→ **EXERCISE INSTRUCTIONS**: Please repeat all of the records, keeping every word unchanged.

=== Section Start ===

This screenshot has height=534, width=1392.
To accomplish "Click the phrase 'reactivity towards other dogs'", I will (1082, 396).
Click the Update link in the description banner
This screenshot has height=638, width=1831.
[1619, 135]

=== Section End ===

→ **ANSWER TO THIS PROBLEM**:
This screenshot has height=534, width=1392.
To accomplish "Click the phrase 'reactivity towards other dogs'", I will (1082, 396).
Click the Update link in the description banner
This screenshot has height=638, width=1831.
[1619, 135]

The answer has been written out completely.